- _Work order_
The listing is to be repeated exactly, and its pictures are to be left out.

- _Records shown_
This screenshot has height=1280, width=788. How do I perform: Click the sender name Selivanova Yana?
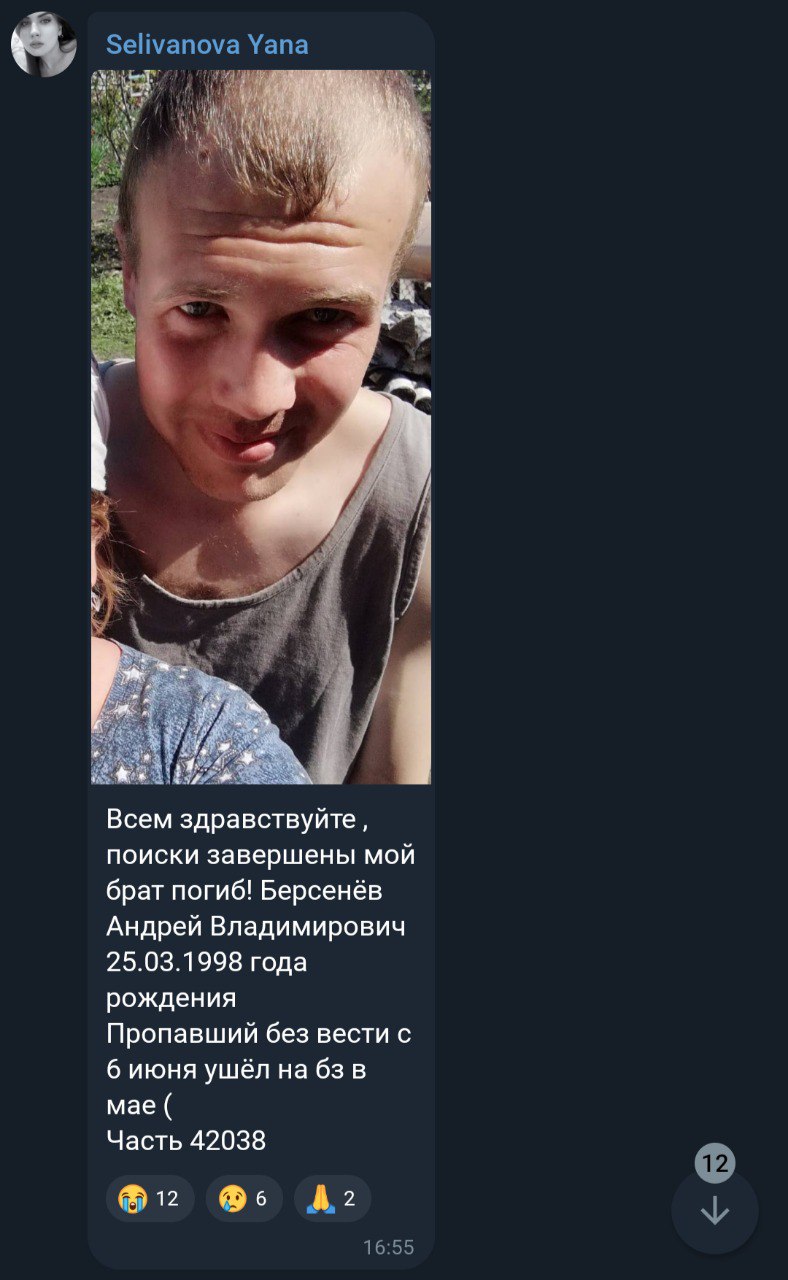pyautogui.click(x=207, y=45)
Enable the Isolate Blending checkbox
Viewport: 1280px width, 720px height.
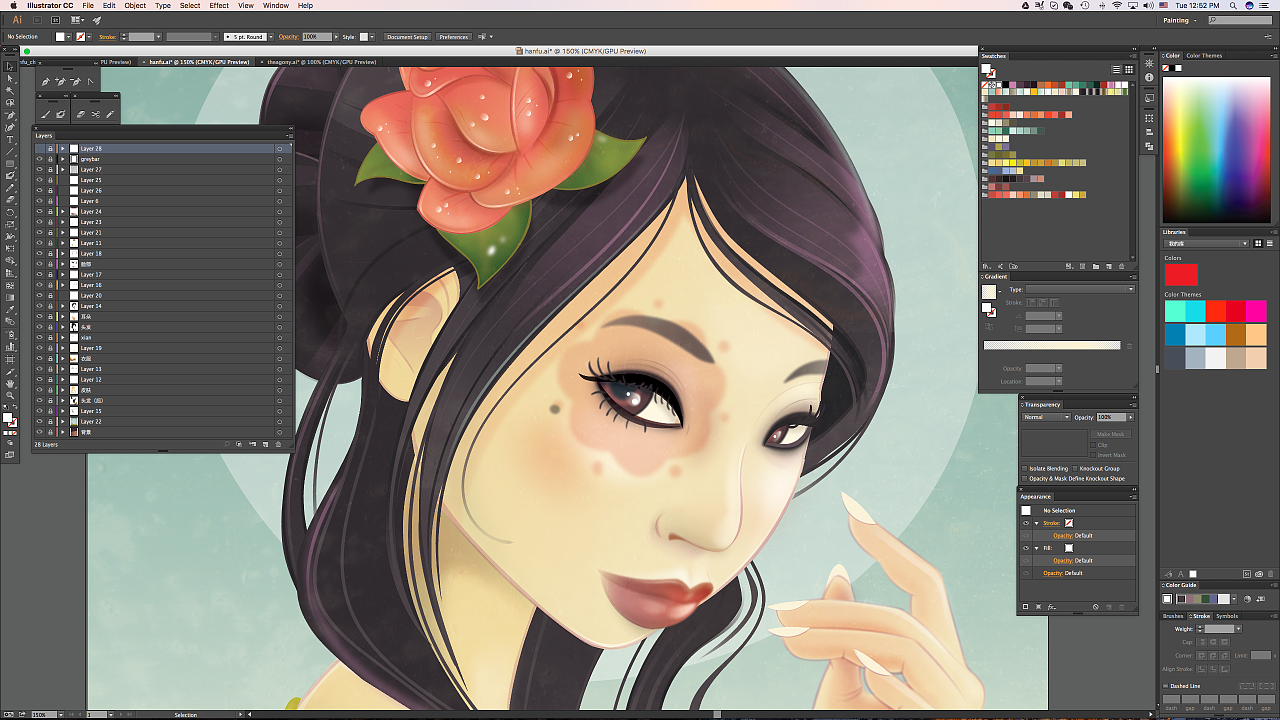[x=1025, y=468]
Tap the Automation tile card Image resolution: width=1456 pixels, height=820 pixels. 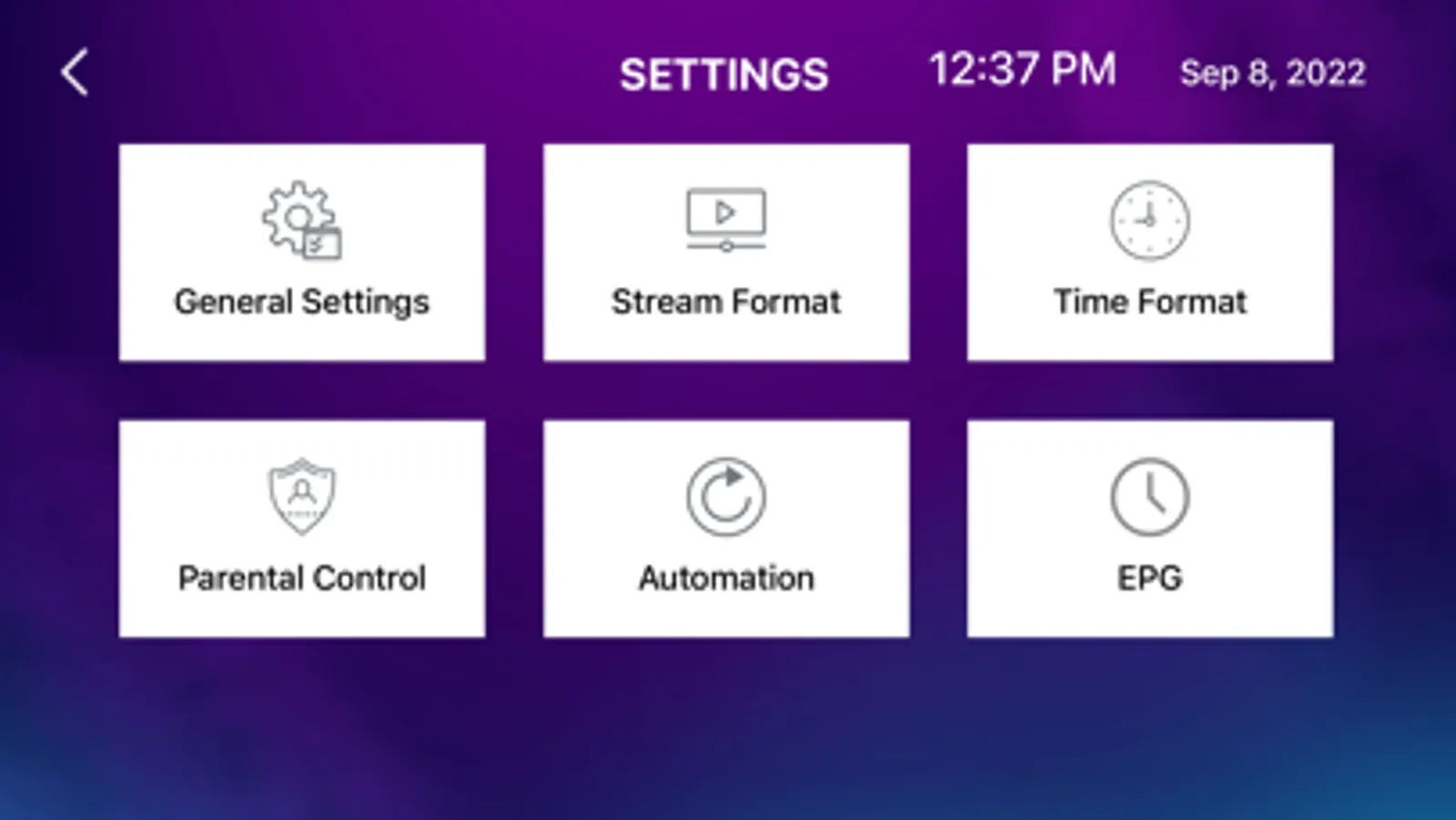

- _Your response_
This screenshot has height=1280, width=788. How do I perform: Click the sender name Selivanova Yana?
pyautogui.click(x=207, y=45)
Enable the Isolate Blending checkbox
Viewport: 1280px width, 720px height.
[x=1025, y=468]
Tap the Automation tile card Image resolution: width=1456 pixels, height=820 pixels. 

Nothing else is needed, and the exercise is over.